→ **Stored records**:
********************

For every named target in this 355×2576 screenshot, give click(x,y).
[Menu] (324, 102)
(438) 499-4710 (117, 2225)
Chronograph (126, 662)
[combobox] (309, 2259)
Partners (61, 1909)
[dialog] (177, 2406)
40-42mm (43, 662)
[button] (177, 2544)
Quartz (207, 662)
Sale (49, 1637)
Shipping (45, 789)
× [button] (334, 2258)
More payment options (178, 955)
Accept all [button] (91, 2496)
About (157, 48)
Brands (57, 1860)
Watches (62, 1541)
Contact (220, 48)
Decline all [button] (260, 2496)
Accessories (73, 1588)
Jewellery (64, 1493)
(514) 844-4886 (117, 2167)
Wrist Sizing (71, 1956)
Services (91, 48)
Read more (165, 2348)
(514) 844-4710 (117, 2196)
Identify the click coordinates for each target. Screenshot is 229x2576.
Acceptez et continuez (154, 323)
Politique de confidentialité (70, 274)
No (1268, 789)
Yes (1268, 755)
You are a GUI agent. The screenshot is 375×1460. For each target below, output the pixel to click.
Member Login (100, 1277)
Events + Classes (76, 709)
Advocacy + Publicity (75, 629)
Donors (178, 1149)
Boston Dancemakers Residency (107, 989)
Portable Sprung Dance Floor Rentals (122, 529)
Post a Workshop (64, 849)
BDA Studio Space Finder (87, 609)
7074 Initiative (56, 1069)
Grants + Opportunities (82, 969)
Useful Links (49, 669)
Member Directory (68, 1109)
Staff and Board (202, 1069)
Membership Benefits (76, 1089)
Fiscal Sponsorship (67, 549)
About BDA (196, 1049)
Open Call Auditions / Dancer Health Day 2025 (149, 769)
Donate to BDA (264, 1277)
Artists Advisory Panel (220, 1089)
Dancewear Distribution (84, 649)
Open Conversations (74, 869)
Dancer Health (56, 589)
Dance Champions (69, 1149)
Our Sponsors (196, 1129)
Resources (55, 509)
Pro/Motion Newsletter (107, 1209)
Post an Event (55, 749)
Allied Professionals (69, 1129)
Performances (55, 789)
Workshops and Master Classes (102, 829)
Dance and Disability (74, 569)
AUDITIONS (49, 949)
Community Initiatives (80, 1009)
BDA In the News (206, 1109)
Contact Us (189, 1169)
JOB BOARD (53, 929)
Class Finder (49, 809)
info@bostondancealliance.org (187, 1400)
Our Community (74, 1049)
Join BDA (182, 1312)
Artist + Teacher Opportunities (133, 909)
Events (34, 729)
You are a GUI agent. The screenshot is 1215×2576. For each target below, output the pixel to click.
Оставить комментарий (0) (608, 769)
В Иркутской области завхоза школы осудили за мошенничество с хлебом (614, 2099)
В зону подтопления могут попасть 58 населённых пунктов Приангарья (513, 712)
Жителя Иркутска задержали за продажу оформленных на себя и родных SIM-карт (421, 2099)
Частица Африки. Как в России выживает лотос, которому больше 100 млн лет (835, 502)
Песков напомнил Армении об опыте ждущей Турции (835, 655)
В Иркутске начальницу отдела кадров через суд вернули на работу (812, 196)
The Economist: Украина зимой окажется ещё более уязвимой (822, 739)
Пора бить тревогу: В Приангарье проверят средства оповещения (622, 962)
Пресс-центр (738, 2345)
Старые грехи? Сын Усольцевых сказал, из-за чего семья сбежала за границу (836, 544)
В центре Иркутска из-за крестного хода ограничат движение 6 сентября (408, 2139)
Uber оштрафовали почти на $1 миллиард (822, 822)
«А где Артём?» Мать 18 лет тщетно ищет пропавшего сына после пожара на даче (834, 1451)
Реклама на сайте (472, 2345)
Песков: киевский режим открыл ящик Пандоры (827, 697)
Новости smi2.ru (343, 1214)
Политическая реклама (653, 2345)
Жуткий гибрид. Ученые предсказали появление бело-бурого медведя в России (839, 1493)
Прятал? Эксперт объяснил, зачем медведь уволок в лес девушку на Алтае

********************

Reproduce verbatim the lines above, from the line with "[dialog] (177, 2406)" through the line with "(514) 844-4886 (117, 2167)".

→ **Solution to the problem**:
[dialog] (177, 2406)
40-42mm (43, 662)
[button] (177, 2544)
Quartz (207, 662)
Sale (49, 1637)
Shipping (45, 789)
× [button] (334, 2258)
More payment options (178, 955)
Accept all [button] (91, 2496)
About (157, 48)
Brands (57, 1860)
Watches (62, 1541)
Contact (220, 48)
Decline all [button] (260, 2496)
Accessories (73, 1588)
Jewellery (64, 1493)
(514) 844-4886 (117, 2167)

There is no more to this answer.